The model also successfully integrated signals from other routine parameters. Patient age was a significant predictor, with younger age being associated with OCB positivity, consistent with the typical onset age of MS and a more active immune response in younger patients.24^,^25 Systemic inflammatory markers like CRP were also influential; elevated CRP levels, indicating systemic rather than CNS-localized inflammation, correctly shifted the model’s prediction away from OCB positivity.26 The model’s reliance on the CSF sodium-potassium difference as a key discriminator, while subtle, may reflect the underlying pathophysiology of neuroinflammation. While significant changes in CSF electrolytes are not typically expected in chronic inflammatory states such as MS, recent studies suggest that minor variations can be associated with disease activity. The tight homeostatic control of CSF ion composition can be influenced by intrathecal inflammation through various mechanisms. For instance, inflammatory mediators present in the CSF of patients with MS can alter the function of ion channels and transporters on neural and glial cells, potentially leading to subtle shifts in sodium and potassium concentrations. Furthermore, the Na-K-2Cl cotransporter, which is crucial for CSF secretion and brain potassium homeostasis, could be dysfunctional during inflammation, contributing to altered ion gradients. This is supported by findings that link other electrolytes, such as CSF chloride, to disease activity in MS, suggesting a broader impact of neuroinflammation on CSF ion composition.27‐29 The importance of potassium homeostasis is further highlighted by studies on the astroglial potassium channel Kir4.1, against which autoantibodies have been detected in a subset of patients with MS.30 Disruption of this channel can impair potassium balance and contribute to the pathological state. Therefore, the CSF sodium-potassium difference may serve as a faint but detectable signal of the complex immunologic and metabolic disruptions associated with the high intrathecal immune activity characteristic of OCB positivity. Our SHAP analysis, which showed that a decreasing sodium-potassium difference increased the likelihood of predicting OCB positivity, appears consistent with these findings in the literature. This ability to synthesize information from multiple, diverse parameters underscores a key advantage of ML over single-marker methods.
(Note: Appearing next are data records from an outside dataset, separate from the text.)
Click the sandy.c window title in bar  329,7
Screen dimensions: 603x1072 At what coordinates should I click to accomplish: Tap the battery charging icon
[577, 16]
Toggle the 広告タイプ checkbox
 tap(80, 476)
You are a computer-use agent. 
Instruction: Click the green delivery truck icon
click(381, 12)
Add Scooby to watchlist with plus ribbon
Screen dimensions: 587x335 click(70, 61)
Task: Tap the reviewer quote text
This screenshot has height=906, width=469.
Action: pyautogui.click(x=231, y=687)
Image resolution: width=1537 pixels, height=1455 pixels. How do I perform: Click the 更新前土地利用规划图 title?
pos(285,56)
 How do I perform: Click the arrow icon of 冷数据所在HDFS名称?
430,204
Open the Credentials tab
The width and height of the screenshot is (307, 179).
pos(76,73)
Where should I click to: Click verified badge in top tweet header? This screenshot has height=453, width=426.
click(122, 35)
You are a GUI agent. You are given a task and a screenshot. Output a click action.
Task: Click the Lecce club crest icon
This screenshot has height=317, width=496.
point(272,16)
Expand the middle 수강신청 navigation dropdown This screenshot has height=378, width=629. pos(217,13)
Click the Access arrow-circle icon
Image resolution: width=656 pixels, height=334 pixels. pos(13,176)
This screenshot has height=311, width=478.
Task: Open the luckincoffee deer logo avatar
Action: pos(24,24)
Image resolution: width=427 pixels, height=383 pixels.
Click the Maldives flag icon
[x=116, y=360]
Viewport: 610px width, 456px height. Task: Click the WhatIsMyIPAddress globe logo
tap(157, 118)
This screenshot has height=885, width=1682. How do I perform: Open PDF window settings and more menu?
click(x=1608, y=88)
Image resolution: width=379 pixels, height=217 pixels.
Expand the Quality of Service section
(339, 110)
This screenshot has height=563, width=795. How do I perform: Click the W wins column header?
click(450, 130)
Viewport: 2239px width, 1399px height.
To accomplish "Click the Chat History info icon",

Clinical utility and implications for laboratory medicine
While the sensitivity of 71% at the optimal threshold indicates that SYNAPSI is not a replacement for the gold-standard IEF, its clinical value should be assessed holistically. The model’s primary advantage lies in its superior overall discriminative power (ROC-AUC = 0.902), which integrates multiple parameters into a single, objective probability score. Crucially, its high specificity of 92% (compared to 85% for the IgG index) can significantly reduce the rate of false-positive predictions, minimizing unnecessary clinical anxiety and follow-up investigations in low-probability cases. Therefore, the intended use case for SYNAPSI is not to replace IEF but to act as an intelligent decision support and workflow optimization tool. For instance, a high probability score generated by the model could flag a sample for prioritized IEF analysis, potentially shortening the diagnostic timeline for cases with a high pretest likelihood of MS. Conversely, a very low probability score could provide clinicians with an early, data-driven indication of a low likelihood of intrathecal synthesis, helping to manage the diagnostic process while awaiting the definitive IEF result.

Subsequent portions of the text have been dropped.